Yes — each puzzle has one intended solution designed by NYT constructors. However, you can attempt the four groups in any order. The game ends after four incorrect group submissions, regardless of how many groups you've correctly identified.
Q: How does the AI solver work?
PuzzleUnlock uses Claude AI which analyzes all 16 words for semantic relationships, wordplay patterns, compound word possibilities, and cultural connections. The AI understands the way NYT designs Connections puzzles — specifically that categories often involve word relationships rather than simple semantic grouping.
Q: Why does the solver sometimes suggest a different answer than the NYT?

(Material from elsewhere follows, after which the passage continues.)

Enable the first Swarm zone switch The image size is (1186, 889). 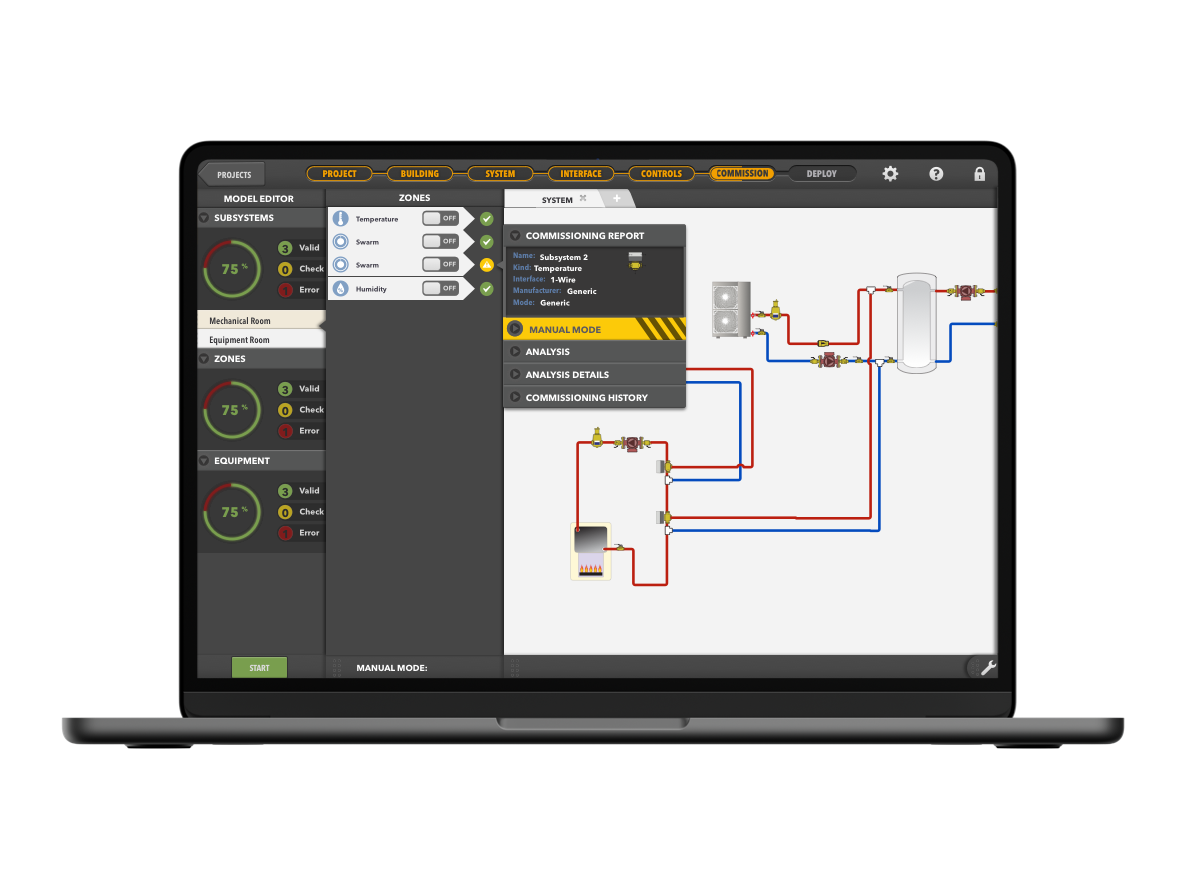(x=440, y=241)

NYT Connections is specifically designed to misdirect — multiple valid-seeming groupings are intentional. The AI analyzes the words as presented and proposes the most likely groupings, but the puzzle's deliberate ambiguity means the AI's suggestion may differ from the intended solution.
Q: Can I use the photo scanner with Connections?
Yes — take a screenshot of your Connections puzzle and use PuzzleUnlock's photo scanner to read all 16 words automatically. This eliminates typo errors in word entry, especially useful for puzzles with uncommon words or proper nouns.
Q: What makes the purple category different?
Purple categories are designed to be the most surprising — often involving an abstract concept, an unexpected word relationship, or a connection that only becomes clear after seeing all four words together. They frequently involve wordplay, proper nouns, or cultural references that require a mental leap.
Q: How many Connections puzzles have been published?
Connections launched in June 2023 and publishes one new puzzle every day. As of mid-2025, over 700 puzzles have been published, all available in the NYT Games archive for subscribers.